В отцовском кабинете стоял большой книжный шкап из орехового дерева и с наполовину стеклянными дверцами. Я смотрел на этот шкап, как на некое святилище.
Еще задолго до того времени, когда я стал читать книги, стоявшие в этом шкапу, я уже близко познакомился с их внешним видом. Я брал стул, взбирался на него и читал заглавия, разглядывал переплеты. По цвету переплета и по формату книги — еще задолго до моего личного знакомства с книгами — я уже знал, где стоит граф Монтекристо, где приютился несчастный Мартин Найденыш. Пушкин, помню, был в темно-зеленом переплете, Вечный Жид — в черном, Пикилльо Аллиага — в красноватом, Тарантас Соллогуба — в пестром, Тереза Дюнойьэ — в розовом, Опасный замок — в синевато-сером и т. д.
И как я любил эти книги! Это были мои неизменные друзья… Правда, некоторые из этих друзей сильно разжигали мое детское воображение, — я мечтал над ними, и Бог весть, куда уносили меня мечты… В мечтательности, может быть, для меня оказывался вред, но как трудно, оглядываясь на прошлое, провести черту между тем, что было вредно и полезно.
Прямым следствием чтения было то, что мне и самому захотелось сочинять. Девяти лет я написал повесть, — заглавие ее не помню. Начиналась же она так: «Была темная ночь. Ветер уныло завывал, и шел дождь»… Далее описывалась печальная судьба одного бесприютного сироты, всеми отверженного. Отец его был казнен за какое-то страшное преступление, мать с горя сошла с ума, сестра — немного постарше его — умерла. Все родные и знакомые отшатывались от него, все гнали его от порогов своих домов. И этот сирота, бродивший в мире без пристанища, пришел, наконец, к какому-то великолепному храму, прилег у входа и там умер с холода и с голода. В повести обличалось людское жестокосердие.
Когда мне было 11 лет, я написал пьесу, полную ужасов, убийств, самоубийств, и со своими сверстниками, деревенскими ребятишками торжественно разыграл ее в нашей зале. Помню, во время представления произошел казус, весьма огорчивший автора пьесы. Одно из действующих лиц было убито, и мы должны были своевременно унести его труп со сцены, но второпях совершенно позабыли об убитом. Этому несчастному надоело лежать неподвижно, он вдруг вскочил и убежал. Публика расхохоталась. Автору было очень досадно, что зрители развеселились именно в тот момент, когда, по его предположениям, они должны были плакать при виде бедствий, обрушившихся на героя пьесы.

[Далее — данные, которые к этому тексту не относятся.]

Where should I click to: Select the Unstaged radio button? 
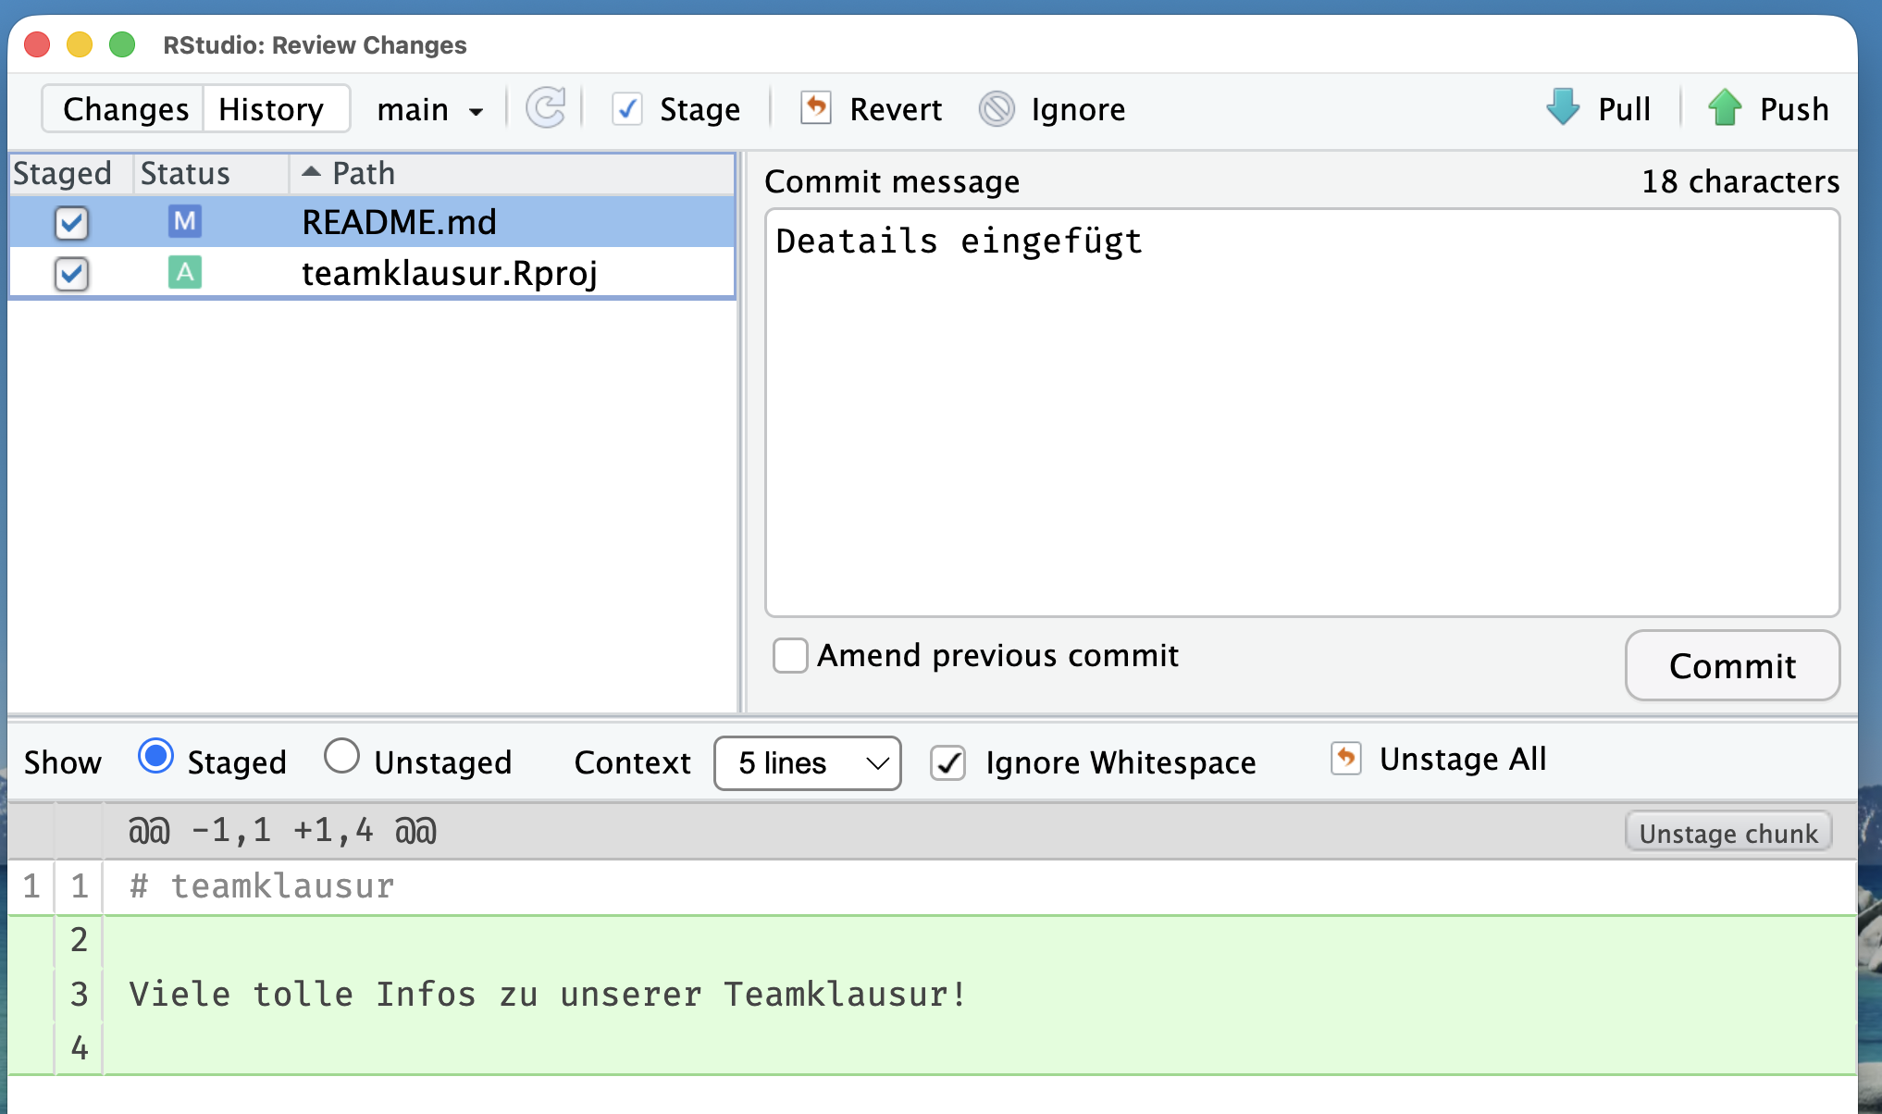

В гимназии я всегда шел хорошо по русскому языку, а в старших классах, когда нам стали задавать сочинения на известные темы, мои сочинения ставились нашим почтенным учителем словесности, Н. П. Левицким, в пример прочим за ясность изложения и правильность языка. Без сомнения, в этом случае также оказалось влияние моей не по летам громадной начитанности.

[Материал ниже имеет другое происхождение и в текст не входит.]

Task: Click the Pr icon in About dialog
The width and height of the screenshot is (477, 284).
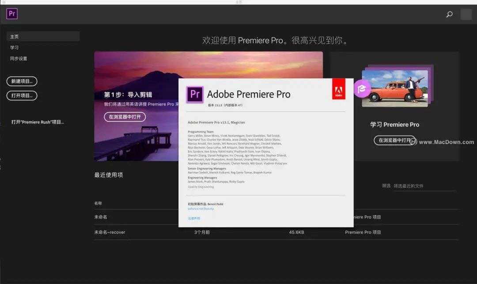Action: click(195, 94)
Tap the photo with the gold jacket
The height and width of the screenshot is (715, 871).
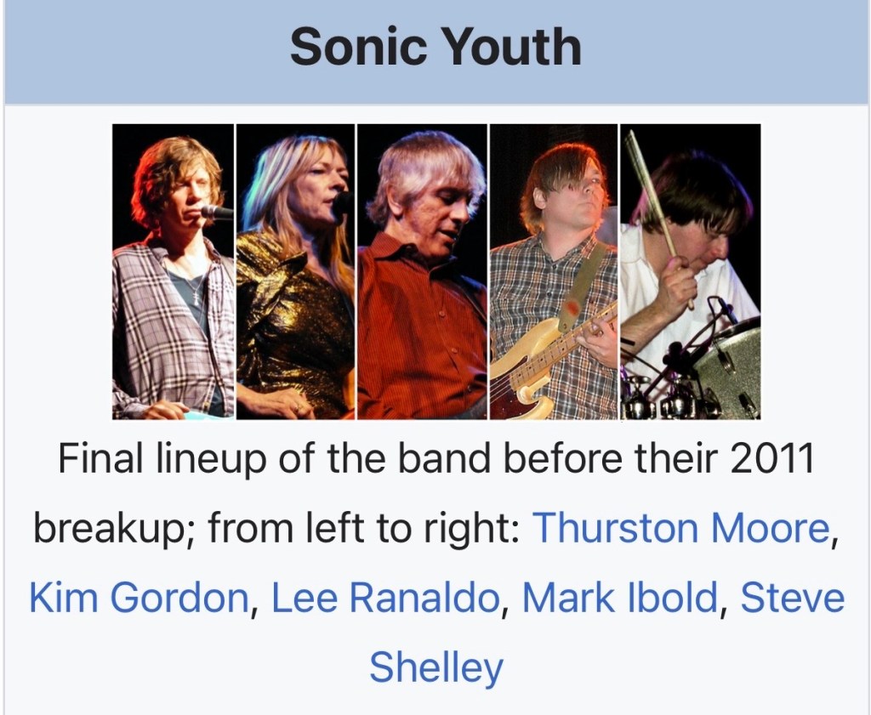(295, 272)
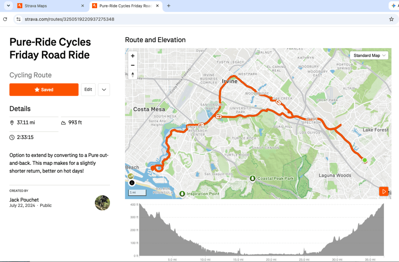Click the orange play route button
Image resolution: width=399 pixels, height=262 pixels.
pyautogui.click(x=384, y=191)
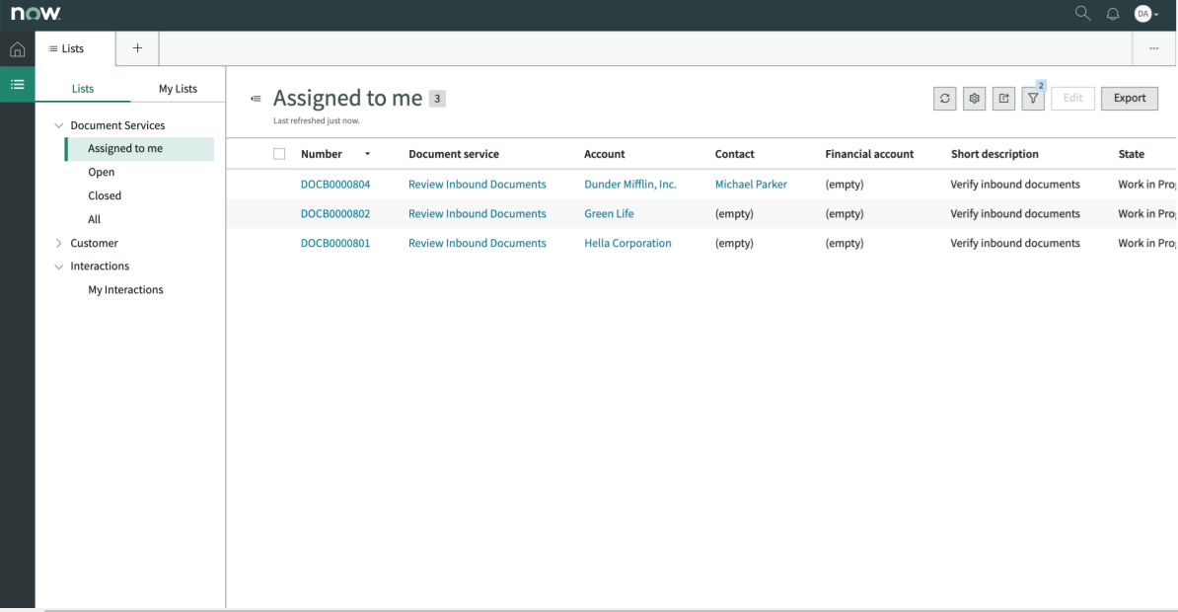
Task: Switch to the My Lists tab
Action: [x=178, y=88]
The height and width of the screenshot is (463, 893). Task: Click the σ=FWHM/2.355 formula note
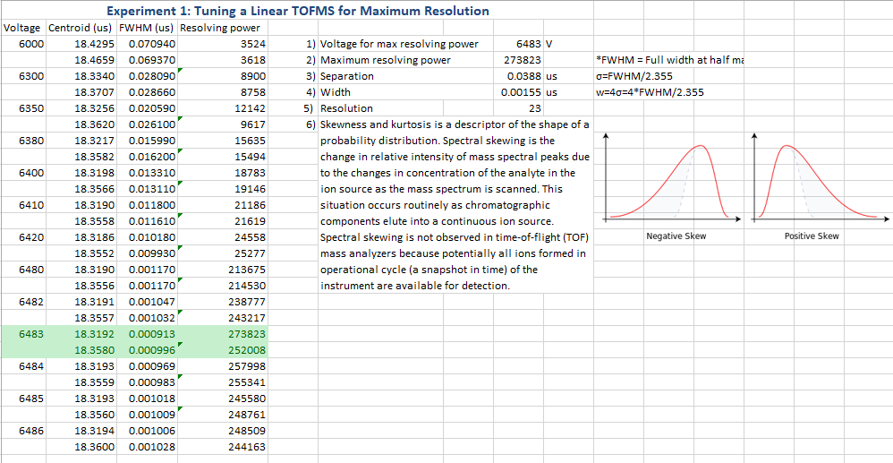pyautogui.click(x=639, y=76)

У моей матери в 400 верстах от Никольска была усадьба. Эта усадьба находилась при большой, так называемой, Архангельской дороге и называлась Миролюбово (Токаренец тож). Мать на лето уезжала в Миролюбово присматривать за полевыми работами и меня, обыкновенно, брала с собой. Я был любимцем матери и, кстати сказать, походил на нее лицом и складом характера, только она была несравненно красивее и лучше меня. Сестра Лиза, любимица отца, оставалась с ним на лето в Никольске.
Эти весенние поездки в деревню были для меня полны невыразимой прелести и очарования. Я ждал их, как праздника. Лишь только в воздухе начинало веять весной, и снег таял на солнце, я уже принимался за разговоры о том, как я с милой мамой поеду в деревню. Конечно, для полноты счастья нужно было бы прихватить с собой и мою старую няню, Тарасьевну; но горе в том, что в нашем тарантасе было место только для двоих.

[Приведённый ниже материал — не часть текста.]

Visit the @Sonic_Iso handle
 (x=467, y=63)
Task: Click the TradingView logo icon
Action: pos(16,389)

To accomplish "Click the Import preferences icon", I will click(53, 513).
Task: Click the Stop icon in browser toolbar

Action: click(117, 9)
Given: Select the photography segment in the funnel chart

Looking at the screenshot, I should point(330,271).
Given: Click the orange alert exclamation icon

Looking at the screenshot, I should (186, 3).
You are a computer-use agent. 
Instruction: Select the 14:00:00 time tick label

Дорогу я помню смутно… По сторонам я видел поля, луга, но чаще дорога шла лесом, и нас обдавало лесными ароматами — в особенности рано поутру или поздно вечером. Помню, приходилось проезжать одним дремучим лесом. Лес был казенный, «строевой», и лесная стража тщательно берегла его. Мне говорили, что из этого леса деревья идут на мачты для кораблей. Помню, вьется узенькая дорога; по ту и по другую сторону — высокий-высокий лес, по низу густо заросший кустарником. На этой дороге всегда сумрак, даже и в светлый летний полдень, тень и прохлада, и для того, чтобы увидеть небо, надо было загнуть голову, — и там, высоко, из-за сходившихся вершин деревьев узкой полосой светлело небо… Этот лес, как я слышал, в последние годы сильно пострадал от пожаров.
Ночью, бывало, проезжаем через деревню. Майские ночи у нас светлы, все видно, как днем. Избы тянутся одна за другой, и так похожи между собой, что я, бывало, удивлялся, каким образом люди отличают одну избу от другой и как они, вместо своей, не заходят в чужую избу. У окон вырезные, ярко раскрашенные ставеньки; на крышах черные, закоптелые корзиночные трубы. Обдает теплом, запахом жилья… Колокольчик звенит, заливается, и звон его в ночном безмолвии гулко отдается посреди строений. Ни в одной избе не видать огня, нигде ни души живой — все тихо. И мама говорит:
— Наработались за день, сердечные… устали, спят!
Собаки лают спросонок и скоро отстают… За деревней вдоль дороги видны маленькие строенья без окон, с небольшими, наглухо запертыми дверями и с низко нависшими крышами. Это — амбарушки… Далее — поля; но недолго тянутся поля, за ними опять начинается лес…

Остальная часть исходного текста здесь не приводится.